=== Begin Enclosure ===
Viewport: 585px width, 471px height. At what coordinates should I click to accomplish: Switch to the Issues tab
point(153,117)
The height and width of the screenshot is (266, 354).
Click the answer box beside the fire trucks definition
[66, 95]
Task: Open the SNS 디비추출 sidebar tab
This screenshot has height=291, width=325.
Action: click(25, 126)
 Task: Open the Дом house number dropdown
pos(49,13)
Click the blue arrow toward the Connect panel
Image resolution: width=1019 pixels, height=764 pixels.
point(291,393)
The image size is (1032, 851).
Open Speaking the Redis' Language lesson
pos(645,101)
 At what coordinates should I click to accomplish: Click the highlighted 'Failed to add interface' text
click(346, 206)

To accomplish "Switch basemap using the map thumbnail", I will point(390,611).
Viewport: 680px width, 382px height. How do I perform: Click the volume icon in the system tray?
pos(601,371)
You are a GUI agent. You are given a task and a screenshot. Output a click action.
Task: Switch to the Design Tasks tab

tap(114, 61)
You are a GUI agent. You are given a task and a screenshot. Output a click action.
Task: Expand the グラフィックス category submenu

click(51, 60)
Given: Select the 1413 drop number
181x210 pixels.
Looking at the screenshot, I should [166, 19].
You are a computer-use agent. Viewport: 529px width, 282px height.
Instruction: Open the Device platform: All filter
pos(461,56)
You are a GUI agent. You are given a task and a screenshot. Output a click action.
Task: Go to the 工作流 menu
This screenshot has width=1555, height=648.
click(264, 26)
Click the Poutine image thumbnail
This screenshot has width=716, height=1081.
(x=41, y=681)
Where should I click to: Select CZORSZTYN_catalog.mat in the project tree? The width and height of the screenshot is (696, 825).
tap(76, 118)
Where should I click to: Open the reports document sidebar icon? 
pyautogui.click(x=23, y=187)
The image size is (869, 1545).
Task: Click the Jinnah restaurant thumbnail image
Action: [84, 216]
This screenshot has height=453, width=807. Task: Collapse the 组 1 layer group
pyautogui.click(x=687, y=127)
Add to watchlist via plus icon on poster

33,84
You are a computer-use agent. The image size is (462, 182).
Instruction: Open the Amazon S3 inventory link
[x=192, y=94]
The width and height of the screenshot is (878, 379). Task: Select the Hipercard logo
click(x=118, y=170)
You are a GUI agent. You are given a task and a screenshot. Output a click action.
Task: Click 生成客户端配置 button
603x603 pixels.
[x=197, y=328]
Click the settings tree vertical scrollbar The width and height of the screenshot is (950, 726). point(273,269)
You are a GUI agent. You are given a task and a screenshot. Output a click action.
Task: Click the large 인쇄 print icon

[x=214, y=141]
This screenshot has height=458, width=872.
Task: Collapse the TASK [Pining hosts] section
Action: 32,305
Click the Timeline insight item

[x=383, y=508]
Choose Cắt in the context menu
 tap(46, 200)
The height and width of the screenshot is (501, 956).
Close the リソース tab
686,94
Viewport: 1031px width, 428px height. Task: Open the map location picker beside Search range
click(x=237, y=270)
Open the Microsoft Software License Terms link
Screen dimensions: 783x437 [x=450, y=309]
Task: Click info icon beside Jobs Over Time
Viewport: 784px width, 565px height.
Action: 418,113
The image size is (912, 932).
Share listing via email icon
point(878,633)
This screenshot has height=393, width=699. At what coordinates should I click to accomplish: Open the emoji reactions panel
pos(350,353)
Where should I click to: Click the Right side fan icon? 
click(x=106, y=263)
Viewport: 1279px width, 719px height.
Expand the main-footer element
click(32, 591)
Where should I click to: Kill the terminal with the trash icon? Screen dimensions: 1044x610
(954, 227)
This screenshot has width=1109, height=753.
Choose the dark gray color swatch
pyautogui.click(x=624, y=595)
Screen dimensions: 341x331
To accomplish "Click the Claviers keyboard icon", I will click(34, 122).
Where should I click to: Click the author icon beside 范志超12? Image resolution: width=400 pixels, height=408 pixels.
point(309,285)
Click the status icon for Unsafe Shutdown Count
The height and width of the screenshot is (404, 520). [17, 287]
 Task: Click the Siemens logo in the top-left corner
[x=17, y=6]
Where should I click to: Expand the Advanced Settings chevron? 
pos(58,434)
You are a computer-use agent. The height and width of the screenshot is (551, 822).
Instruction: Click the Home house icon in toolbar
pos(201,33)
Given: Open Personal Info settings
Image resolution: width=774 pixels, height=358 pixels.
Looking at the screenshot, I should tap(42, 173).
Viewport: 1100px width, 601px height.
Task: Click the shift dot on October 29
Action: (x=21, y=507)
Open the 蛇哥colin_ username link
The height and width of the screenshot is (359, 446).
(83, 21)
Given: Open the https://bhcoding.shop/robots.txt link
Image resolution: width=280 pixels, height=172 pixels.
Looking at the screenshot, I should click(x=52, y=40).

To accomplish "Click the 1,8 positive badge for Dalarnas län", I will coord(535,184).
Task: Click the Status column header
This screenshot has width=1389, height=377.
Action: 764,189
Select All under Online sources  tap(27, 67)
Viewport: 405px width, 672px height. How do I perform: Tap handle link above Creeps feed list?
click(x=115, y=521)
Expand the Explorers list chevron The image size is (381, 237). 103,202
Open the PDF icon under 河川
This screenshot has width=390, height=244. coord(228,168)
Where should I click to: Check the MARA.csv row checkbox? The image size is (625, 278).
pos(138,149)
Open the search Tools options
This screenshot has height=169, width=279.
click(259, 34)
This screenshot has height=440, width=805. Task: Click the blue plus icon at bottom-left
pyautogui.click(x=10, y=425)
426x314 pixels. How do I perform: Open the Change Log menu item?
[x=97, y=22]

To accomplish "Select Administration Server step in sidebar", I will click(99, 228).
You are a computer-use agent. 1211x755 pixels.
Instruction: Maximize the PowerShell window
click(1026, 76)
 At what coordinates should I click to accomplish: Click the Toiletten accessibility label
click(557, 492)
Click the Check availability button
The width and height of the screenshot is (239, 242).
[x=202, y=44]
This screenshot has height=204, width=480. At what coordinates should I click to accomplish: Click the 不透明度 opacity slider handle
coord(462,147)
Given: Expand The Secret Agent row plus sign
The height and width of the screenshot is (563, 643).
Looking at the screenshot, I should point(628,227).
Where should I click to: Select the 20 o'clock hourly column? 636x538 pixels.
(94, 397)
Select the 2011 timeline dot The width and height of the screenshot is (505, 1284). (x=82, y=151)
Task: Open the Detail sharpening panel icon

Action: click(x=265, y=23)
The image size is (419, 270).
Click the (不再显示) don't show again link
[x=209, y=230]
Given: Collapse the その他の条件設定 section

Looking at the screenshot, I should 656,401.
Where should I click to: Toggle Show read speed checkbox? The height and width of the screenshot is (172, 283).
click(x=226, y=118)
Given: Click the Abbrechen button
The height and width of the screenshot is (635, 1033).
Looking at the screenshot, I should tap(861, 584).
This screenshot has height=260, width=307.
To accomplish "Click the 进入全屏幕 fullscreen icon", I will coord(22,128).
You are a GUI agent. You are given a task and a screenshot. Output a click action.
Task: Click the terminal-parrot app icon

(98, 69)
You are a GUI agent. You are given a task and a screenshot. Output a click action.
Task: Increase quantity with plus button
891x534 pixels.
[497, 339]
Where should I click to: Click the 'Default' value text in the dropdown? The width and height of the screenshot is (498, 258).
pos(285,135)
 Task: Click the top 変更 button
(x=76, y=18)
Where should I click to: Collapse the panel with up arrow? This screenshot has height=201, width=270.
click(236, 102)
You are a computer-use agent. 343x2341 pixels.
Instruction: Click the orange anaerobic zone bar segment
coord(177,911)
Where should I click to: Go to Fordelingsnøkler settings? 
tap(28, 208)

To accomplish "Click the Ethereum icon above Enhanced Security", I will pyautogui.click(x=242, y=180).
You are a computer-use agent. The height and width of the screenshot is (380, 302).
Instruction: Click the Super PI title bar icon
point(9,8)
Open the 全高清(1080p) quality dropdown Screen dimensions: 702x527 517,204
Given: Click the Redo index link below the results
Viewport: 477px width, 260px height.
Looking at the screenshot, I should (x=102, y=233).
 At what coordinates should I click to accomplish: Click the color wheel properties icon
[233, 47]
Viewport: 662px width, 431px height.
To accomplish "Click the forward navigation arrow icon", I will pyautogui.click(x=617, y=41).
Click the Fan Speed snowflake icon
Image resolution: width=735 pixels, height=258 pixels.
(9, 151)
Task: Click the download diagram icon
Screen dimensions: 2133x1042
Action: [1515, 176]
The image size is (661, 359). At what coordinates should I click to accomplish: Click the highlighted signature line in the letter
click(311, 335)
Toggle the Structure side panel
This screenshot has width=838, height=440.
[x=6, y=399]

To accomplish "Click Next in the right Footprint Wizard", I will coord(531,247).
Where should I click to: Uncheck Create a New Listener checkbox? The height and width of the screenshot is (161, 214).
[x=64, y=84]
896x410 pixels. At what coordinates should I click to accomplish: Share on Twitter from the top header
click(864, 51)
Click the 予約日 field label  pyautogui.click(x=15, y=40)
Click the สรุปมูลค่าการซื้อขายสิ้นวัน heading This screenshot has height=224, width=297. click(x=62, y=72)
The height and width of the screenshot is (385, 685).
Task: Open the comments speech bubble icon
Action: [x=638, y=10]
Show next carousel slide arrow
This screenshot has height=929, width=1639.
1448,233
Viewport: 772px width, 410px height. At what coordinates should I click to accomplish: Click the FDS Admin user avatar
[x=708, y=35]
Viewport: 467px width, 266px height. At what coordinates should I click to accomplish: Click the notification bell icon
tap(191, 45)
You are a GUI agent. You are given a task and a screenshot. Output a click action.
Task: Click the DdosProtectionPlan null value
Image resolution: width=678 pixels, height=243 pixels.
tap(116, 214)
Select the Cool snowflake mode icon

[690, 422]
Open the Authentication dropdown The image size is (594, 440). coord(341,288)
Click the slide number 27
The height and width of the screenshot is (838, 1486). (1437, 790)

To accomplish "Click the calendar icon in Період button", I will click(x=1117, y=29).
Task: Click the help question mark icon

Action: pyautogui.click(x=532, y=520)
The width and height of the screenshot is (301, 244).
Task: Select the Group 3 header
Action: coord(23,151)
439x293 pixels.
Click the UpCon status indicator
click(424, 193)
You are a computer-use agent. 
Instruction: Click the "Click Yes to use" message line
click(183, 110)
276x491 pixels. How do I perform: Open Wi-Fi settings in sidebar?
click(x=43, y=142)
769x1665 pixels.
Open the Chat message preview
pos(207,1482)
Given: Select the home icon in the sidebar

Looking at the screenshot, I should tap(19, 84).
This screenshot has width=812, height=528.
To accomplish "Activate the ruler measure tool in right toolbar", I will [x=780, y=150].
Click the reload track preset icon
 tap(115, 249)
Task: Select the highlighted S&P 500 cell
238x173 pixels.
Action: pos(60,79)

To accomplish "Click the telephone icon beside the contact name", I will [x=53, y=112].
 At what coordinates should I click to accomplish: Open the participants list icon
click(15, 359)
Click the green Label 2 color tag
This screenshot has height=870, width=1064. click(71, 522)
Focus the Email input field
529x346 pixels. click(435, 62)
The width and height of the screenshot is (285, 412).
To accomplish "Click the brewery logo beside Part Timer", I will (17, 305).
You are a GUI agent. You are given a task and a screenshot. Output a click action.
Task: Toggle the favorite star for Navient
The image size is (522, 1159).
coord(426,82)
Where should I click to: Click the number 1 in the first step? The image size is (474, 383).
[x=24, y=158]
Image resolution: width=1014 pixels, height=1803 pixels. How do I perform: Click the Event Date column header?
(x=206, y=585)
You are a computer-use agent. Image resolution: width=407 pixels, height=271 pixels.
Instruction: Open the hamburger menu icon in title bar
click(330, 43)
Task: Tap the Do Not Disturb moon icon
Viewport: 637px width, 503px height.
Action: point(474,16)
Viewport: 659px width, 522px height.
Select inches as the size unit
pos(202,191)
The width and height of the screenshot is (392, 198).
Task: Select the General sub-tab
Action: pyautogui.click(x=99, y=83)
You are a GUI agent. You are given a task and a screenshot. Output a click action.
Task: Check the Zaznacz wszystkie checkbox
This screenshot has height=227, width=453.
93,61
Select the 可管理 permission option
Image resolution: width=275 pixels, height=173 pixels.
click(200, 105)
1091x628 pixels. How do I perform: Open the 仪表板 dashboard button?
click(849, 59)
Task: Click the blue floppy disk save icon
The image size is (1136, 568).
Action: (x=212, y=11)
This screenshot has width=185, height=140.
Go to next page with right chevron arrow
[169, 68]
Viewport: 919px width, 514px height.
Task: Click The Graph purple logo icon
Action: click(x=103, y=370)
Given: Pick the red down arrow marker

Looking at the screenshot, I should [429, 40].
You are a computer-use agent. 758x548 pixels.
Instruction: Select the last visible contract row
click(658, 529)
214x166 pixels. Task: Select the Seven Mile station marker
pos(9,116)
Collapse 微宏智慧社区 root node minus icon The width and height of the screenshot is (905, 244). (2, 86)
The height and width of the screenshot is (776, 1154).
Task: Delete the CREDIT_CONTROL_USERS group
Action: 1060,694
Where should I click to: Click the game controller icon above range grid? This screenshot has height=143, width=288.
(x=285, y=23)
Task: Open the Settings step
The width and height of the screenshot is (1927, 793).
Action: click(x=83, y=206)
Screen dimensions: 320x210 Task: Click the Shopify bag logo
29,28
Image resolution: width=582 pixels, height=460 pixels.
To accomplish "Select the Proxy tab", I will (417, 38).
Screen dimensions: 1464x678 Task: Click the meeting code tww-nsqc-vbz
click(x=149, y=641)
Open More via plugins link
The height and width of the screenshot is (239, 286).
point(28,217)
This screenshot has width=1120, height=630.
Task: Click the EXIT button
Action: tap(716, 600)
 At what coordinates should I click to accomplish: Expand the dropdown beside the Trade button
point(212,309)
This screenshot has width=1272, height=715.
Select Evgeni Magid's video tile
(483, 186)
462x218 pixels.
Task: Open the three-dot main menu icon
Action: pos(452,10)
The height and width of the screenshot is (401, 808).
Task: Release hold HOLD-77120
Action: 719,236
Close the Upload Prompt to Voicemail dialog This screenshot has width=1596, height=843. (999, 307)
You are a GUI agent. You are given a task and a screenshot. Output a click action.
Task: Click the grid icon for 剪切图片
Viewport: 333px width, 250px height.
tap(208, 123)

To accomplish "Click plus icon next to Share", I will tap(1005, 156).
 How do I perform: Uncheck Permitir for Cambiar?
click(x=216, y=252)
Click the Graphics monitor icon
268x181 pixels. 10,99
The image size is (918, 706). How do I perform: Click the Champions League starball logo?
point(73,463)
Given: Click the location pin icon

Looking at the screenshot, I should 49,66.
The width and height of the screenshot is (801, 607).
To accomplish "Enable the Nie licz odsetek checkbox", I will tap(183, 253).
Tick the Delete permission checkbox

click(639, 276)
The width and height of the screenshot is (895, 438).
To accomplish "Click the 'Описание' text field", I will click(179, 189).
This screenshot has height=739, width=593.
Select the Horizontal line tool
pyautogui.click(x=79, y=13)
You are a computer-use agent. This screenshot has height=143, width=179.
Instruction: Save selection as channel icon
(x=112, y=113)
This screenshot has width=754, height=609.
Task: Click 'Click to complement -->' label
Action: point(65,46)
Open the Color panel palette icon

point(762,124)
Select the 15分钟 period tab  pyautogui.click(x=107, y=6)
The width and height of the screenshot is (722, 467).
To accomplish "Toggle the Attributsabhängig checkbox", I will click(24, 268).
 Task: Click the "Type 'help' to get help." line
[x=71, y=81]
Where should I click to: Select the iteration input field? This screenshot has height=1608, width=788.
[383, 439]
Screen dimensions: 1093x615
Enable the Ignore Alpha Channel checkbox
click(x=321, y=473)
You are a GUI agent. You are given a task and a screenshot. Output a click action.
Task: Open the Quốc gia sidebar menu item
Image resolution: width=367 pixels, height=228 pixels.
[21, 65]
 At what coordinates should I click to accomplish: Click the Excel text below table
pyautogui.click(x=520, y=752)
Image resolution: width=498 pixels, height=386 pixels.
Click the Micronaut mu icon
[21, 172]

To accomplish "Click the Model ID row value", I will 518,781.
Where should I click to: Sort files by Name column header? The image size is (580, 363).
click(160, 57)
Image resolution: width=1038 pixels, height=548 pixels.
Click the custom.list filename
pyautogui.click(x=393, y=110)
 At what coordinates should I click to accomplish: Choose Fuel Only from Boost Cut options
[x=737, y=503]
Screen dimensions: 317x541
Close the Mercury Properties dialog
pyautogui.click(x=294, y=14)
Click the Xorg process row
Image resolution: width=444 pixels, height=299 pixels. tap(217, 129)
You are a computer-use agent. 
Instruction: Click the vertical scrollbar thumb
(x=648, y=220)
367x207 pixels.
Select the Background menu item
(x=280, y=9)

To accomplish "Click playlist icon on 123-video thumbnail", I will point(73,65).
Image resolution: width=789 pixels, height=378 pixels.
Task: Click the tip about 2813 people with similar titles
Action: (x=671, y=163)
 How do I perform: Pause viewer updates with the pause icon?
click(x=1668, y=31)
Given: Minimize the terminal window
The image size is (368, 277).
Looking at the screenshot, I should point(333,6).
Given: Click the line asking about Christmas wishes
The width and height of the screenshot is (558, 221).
=== End Enclosure ===
WORK TO BE COMPLETED: Once you reach the line with "Instruction: Click the vertical" in the data above, copy it and every line after it exactly, up to and including the line with "Given: Minimize the terminal window".

WRITTEN ANSWER:
Instruction: Click the vertical scrollbar thumb
(x=648, y=220)
367x207 pixels.
Select the Background menu item
(x=280, y=9)

To accomplish "Click playlist icon on 123-video thumbnail", I will point(73,65).
Image resolution: width=789 pixels, height=378 pixels.
Task: Click the tip about 2813 people with similar titles
Action: (x=671, y=163)
 How do I perform: Pause viewer updates with the pause icon?
click(x=1668, y=31)
Given: Minimize the terminal window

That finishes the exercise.